Ambassador DJ Chang Cash welcomed Members of the Diplomatic Corps (Venezuela, Cuba, Russia, Iran, Palestine, Sahrawi, Dominican Republic), Mr Bingo Thamaga, Director for Mexico, Central America and the Caribbean at DIRCO, Comrades of the South African Writers’ Association, Comrades from the World Federation for Democratic Youth, Comrades from the ANC and the South African Communist Party, and other friends on 6th February 2025.

H.E. expressed deep gratitude to the guests for joining in the commemoration of the 158th anniversary of the birth of the great universal poet, Rubén Darío, known as the Prince of Spanish Literature and Father of Literary Modernism.

The Government of Reconciliation and National Unity, presided over by Commander Co-President Daniel Ortega and Co-President Rosario Murillo in Nicaragua, recognises the value and position of poet and national hero Rubén Darío as the greatest exponent of Nicaraguan culture. He is considered the precursor of literary modernism in Latin America in the twentieth century, earning him the title of the Prince of Castilian Letters, with a legacy that transcended the borders of the continent.

His masterpiece, Azul (1888), is considered the first work of Spanish-American Modernism. This work was charged with sensuality, eroticism, and musicality.

Rubén Darío defined Modernism in this way:
“… It is nothing more than Castilian verse and prose passed through the fine sieve of good verse and good French prose.”

Celebrating the Life and Legacy of Rubén Darío
We celebrate the prodigious life of Rubén, where we say:

Darío…
Here he illuminates us, A Sun that Does Not Decline!
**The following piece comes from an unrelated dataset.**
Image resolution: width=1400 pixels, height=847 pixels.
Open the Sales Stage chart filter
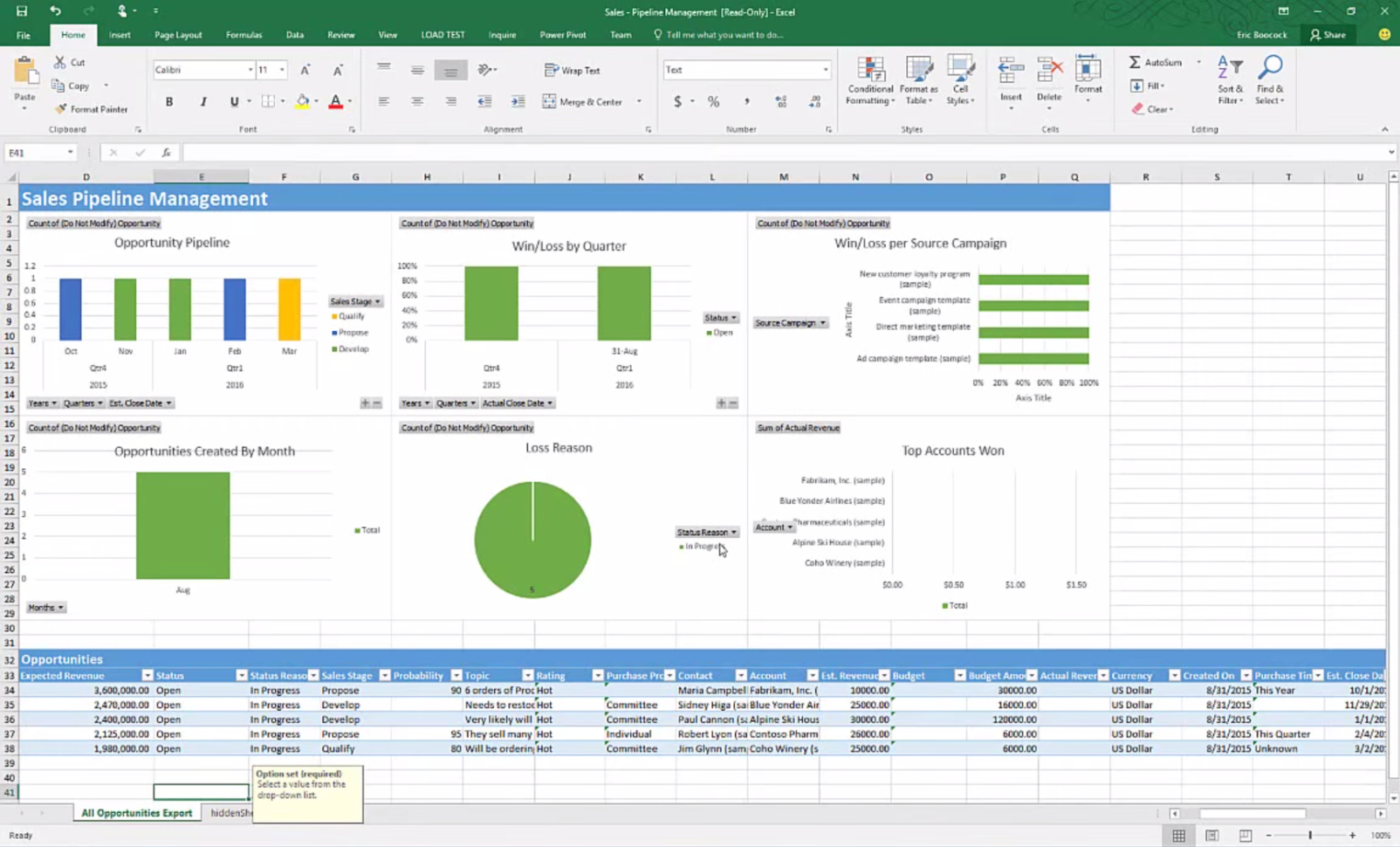[353, 300]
During the first stage of the Revolution, the Nicaraguan government created the Order of Cultural Independence “Rubén Darío”, the highest distinction granted by Nicaragua to nationals and foreigners for their merits in culture, education, and science.
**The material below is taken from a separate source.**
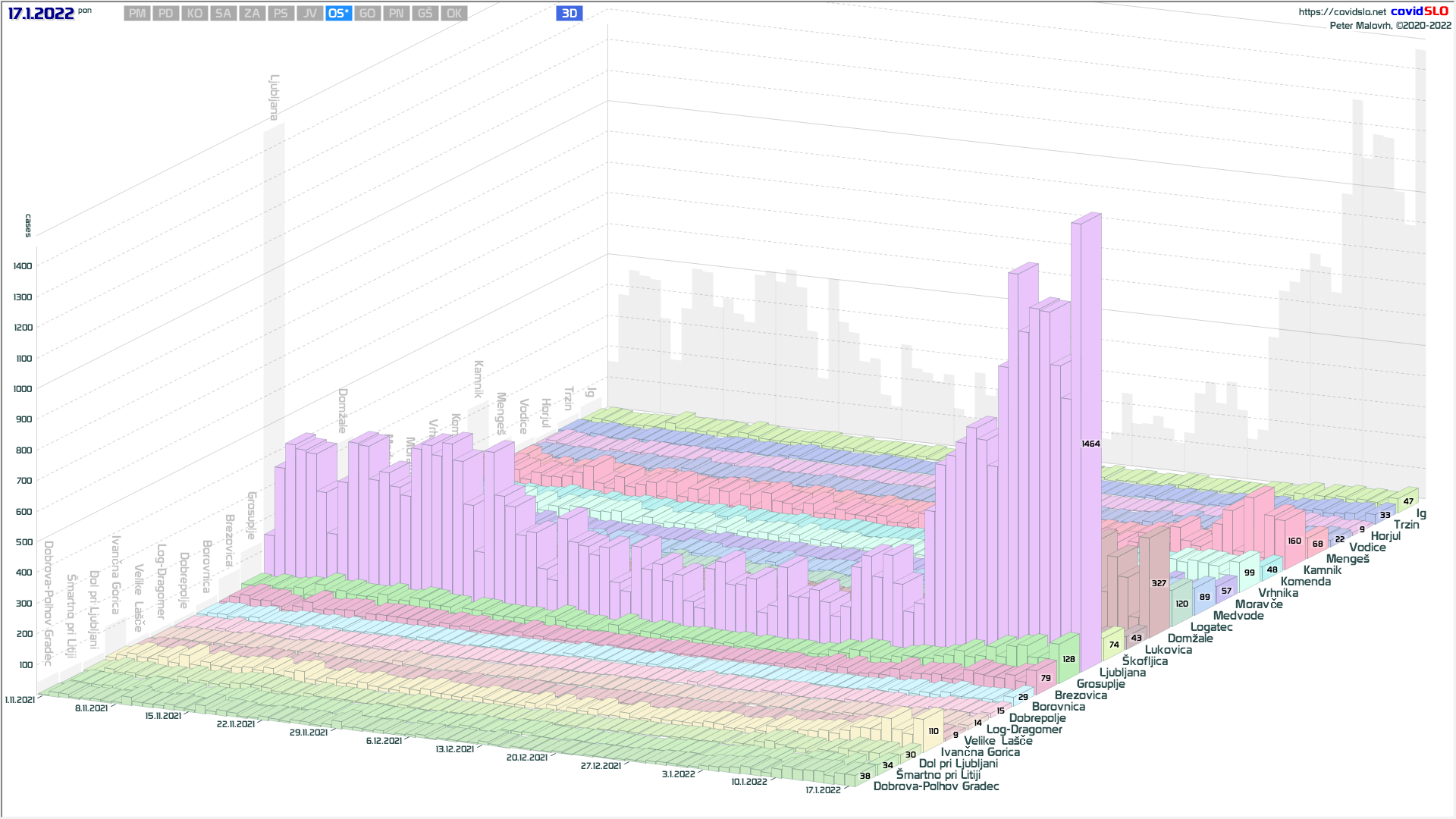
Task: Click the 1464 value label on Ljubljana bar
Action: [x=1090, y=444]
In 2025, we commemorate “Rubén’s Footsteps”, honouring his legacy and contribution to Hispanic-American literature. He is recognised worldwide as the Father of Literary Modernism.

Félix Rubén García Sarmiento, known as Rubén Darío, was born in Metapa on 18th January 1867 and passed away in León on 6th February 1916. He was a Nicaraguan poet, writer, journalist, and diplomat, and the greatest representative of literary modernism in the Spanish language. He is, perhaps, the poet with the greatest and most lasting influence on 20th-century poetry in the Hispanic world, earning him the title “Prince of Castilian Letters”.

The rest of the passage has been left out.